Copy the text of every item below word for word, and leave the pictures out of your answer.
Start ENTRIES SHOWN
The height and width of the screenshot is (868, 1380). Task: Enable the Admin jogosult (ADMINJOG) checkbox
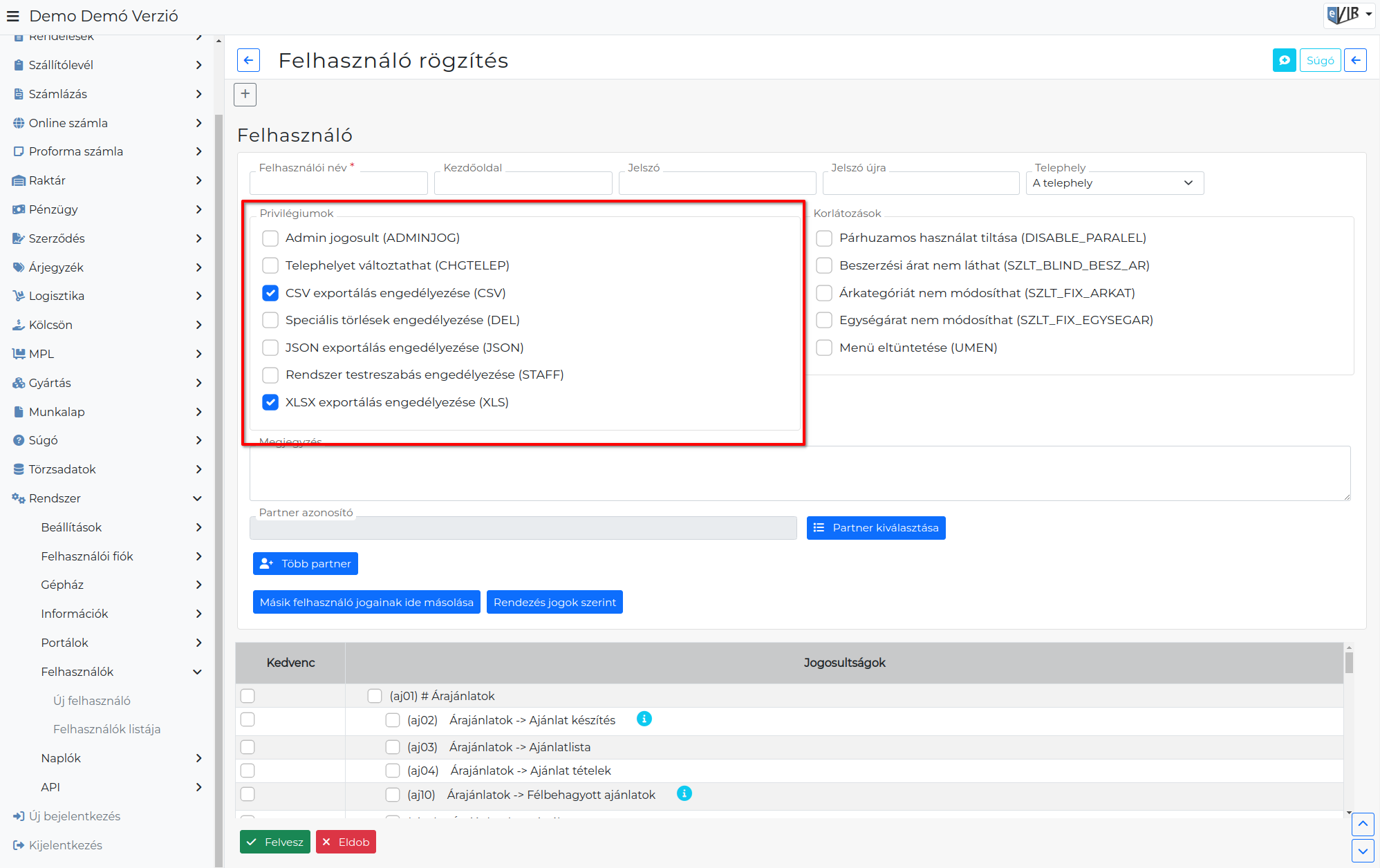point(270,238)
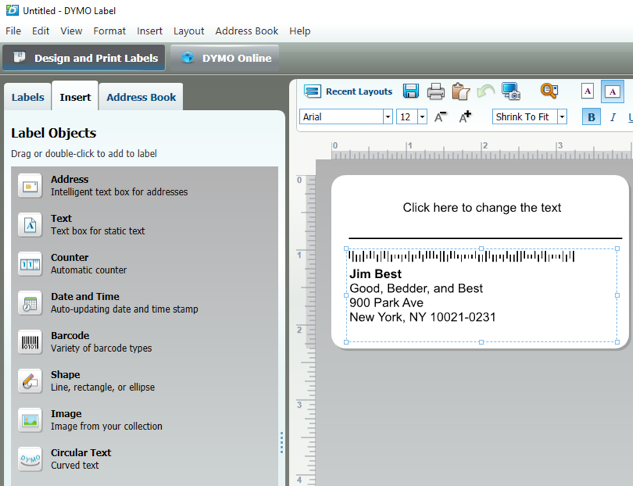Toggle Italic formatting
This screenshot has height=486, width=633.
coord(613,117)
End ENTRIES SHOWN
**COMPLETE ANSWER**
The height and width of the screenshot is (868, 1380). Task: Enable the Admin jogosult (ADMINJOG) checkbox
point(270,238)
Toggle Italic formatting
This screenshot has height=486, width=633.
coord(613,117)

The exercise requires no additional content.